**OBJECTIF**
Réécrivez tout ce qui va de « Une habitude certes, mais » jusqu'à « toute la province. » dans le passage sur les francophones de l'Ontario, en remplaçant « Vanier » par « Orléans ».

**PASSAGE**
***
Une habitude certes, mais qui pourrait devenir une chance dans quelques années. La population francophone de la circonscription continue de fondre comme neige au soleil. Ils sont désormais moins de 30% de résidents de langue maternelle française à vivre dans ce comté.

L’appellation « bastion francophone » n’a désormais plus beaucoup de sens. En témoigne il y a quelques années, le projet avorté de désigner officiellement le quartier comme francophone. Mais Vanier n’est pas un exemple isolé dans l’Ontario français, plutôt le symbole d’une perte de vitesse généralisée dans toute la province.

Les francophones représentaient 8% des Ontariens en 1900. Cette proportion est aujourd’hui quasiment divisée par deux. Dans le Nord de l’Ontario, les jeunes francophones quittent la région… pour aller travailler en anglais. Toronto, souvent vu comme l’eldorado en matière d’immigration francophone, demeure trop souvent une terre d’assimilation.

Bien sûr, il reste encore des bastions francophones, particulièrement dans l’Est ontarien à Hawkesbury ou encore Casselman. Cette région, trait d’union entre Ottawa et le Québec, n’échappe pas au rouleau compresseur de l’assimilation. En 2011, le Rapport Bisson avait démontré, chiffres à l’appui, que l’immigration francophone y demeurait cinq fois moins élevée que l’immigration anglophone. Les solutions? On ne les connait toujours pas.
***
**EXTRAIT SOURCE**
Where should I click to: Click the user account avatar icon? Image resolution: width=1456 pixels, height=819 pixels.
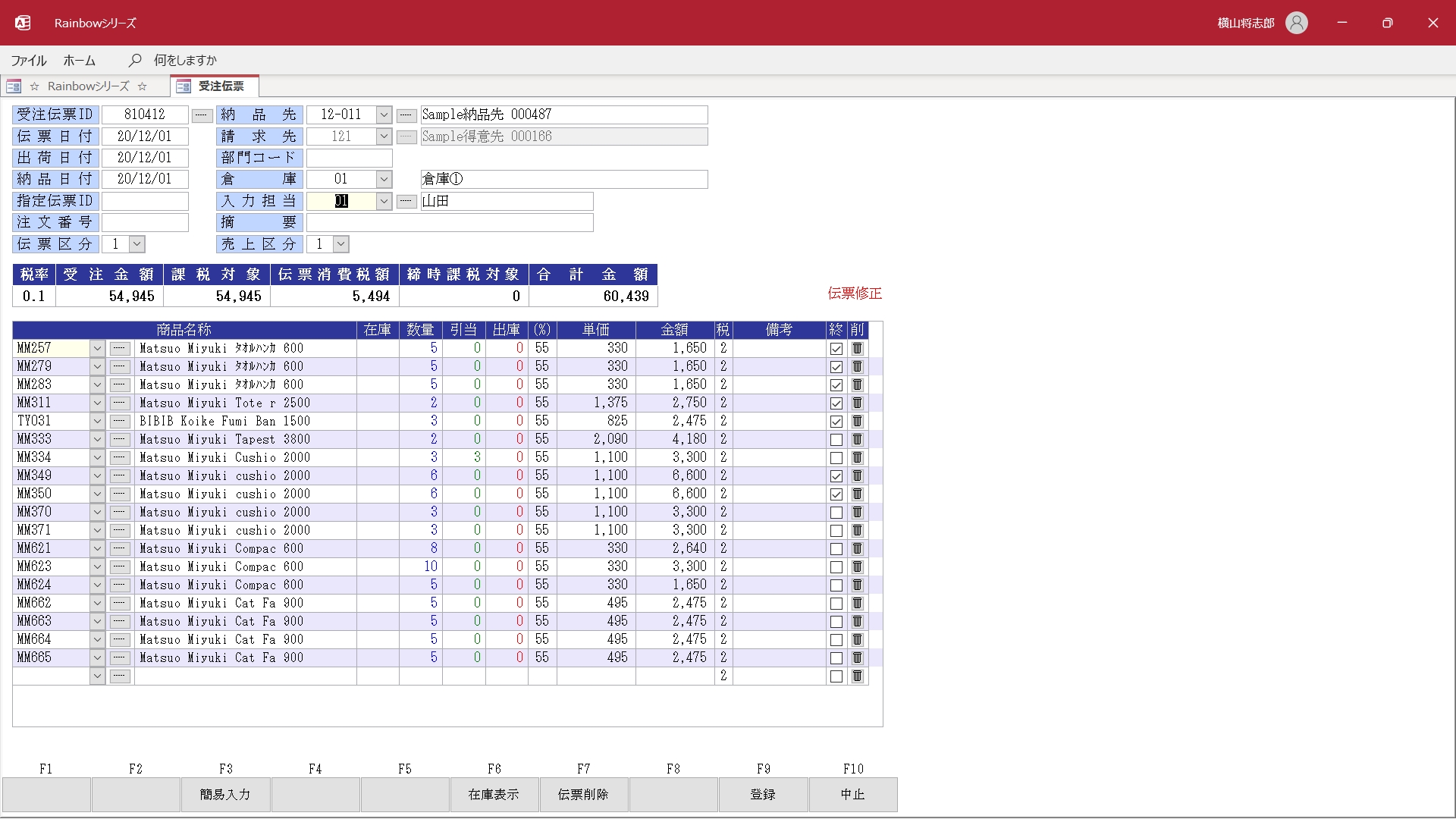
***
**RÉPONSE COMPLÈTE**
Une habitude certes, mais qui pourrait devenir une chance dans quelques années. La population francophone de la circonscription continue de fondre comme neige au soleil. Ils sont désormais moins de 30% de résidents de langue maternelle française à vivre dans ce comté.

L’appellation « bastion francophone » n’a désormais plus beaucoup de sens. En témoigne il y a quelques années, le projet avorté de désigner officiellement le quartier comme francophone. Mais Orléans n’est pas un exemple isolé dans l’Ontario français, plutôt le symbole d’une perte de vitesse généralisée dans toute la province.